What to do ::
At the line containing "Where should I click to: Open the View", begin retyping, and stop after the last line of the data; add nothing.
================
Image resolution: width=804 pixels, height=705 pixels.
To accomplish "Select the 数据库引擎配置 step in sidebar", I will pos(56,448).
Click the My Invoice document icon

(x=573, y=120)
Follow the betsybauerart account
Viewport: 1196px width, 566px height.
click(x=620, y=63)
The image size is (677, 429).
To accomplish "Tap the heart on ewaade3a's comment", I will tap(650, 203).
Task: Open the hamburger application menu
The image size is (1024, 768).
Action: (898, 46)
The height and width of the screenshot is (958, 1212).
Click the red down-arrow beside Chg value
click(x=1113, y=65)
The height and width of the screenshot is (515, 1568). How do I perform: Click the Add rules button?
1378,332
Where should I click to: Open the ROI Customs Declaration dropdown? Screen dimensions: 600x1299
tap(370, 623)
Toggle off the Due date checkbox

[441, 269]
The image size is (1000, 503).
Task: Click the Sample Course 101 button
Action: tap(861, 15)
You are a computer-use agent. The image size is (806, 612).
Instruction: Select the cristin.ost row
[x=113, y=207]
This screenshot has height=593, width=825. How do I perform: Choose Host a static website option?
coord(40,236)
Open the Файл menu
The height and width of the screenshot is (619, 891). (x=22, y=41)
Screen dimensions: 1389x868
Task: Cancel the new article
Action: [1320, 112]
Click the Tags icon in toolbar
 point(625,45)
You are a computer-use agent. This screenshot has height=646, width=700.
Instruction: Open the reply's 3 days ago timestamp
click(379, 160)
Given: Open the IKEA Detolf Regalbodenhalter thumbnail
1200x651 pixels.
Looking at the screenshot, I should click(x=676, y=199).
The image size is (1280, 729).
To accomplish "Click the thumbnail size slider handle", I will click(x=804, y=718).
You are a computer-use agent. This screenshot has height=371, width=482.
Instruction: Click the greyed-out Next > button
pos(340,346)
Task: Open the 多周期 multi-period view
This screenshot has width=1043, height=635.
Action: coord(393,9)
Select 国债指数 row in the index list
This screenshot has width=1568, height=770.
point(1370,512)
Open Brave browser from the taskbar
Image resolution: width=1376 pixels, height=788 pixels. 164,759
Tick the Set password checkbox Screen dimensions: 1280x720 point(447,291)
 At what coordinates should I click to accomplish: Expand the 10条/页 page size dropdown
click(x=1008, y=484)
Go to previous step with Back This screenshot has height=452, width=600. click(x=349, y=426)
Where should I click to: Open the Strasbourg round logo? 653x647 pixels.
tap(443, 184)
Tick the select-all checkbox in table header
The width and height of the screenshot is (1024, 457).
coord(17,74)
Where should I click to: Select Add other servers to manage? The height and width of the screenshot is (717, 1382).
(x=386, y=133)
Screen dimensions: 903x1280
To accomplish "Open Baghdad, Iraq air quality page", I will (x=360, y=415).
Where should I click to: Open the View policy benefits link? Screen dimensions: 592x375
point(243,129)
================
Solution for this problem ::
Where should I click to: Open the View policy benefits link? Screen dimensions: 592x375
point(243,129)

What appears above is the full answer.